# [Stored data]
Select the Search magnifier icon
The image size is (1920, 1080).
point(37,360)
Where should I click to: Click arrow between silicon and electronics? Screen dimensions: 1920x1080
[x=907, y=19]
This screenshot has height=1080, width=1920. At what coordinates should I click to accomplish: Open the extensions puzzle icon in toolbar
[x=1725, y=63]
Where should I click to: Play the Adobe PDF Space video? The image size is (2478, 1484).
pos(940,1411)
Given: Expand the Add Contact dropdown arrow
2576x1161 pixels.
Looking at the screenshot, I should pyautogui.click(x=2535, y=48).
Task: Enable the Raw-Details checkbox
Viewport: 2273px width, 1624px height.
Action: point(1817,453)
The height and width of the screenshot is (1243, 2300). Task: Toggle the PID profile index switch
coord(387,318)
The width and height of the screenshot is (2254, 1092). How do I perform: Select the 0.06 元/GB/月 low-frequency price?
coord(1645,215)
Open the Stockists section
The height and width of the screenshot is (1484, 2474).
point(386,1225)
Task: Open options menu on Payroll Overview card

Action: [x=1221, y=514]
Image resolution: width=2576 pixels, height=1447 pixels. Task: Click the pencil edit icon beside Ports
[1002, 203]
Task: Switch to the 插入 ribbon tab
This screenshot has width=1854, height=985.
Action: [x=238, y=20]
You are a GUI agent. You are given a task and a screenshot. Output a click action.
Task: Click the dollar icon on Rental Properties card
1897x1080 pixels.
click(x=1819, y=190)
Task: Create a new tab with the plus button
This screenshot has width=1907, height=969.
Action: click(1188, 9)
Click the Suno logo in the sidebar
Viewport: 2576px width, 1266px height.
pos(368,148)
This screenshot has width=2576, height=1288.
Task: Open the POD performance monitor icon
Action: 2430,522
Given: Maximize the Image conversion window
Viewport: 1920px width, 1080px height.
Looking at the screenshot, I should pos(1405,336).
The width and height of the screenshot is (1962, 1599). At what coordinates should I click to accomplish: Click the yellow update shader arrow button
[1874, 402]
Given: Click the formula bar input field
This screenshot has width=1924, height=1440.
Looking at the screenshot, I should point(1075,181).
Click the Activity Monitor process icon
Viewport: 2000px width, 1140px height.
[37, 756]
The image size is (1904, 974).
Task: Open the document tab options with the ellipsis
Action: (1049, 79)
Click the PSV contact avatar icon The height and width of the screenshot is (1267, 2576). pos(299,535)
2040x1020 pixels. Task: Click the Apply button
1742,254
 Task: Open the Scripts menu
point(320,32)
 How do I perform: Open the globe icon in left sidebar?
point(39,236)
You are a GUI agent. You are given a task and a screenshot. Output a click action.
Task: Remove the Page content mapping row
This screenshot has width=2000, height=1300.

# [What is required]
The entries above hold the needed span. Transcribe exactly the lines from the one with "Where should I click to: Click" to the one with "Given: Expand the Add Contact dropdown arrow", both included.

# [Response to this exercise]
Where should I click to: Click arrow between silicon and electronics? Screen dimensions: 1920x1080
[x=907, y=19]
This screenshot has height=1080, width=1920. At what coordinates should I click to accomplish: Open the extensions puzzle icon in toolbar
[x=1725, y=63]
Where should I click to: Play the Adobe PDF Space video? The image size is (2478, 1484).
pos(940,1411)
Given: Expand the Add Contact dropdown arrow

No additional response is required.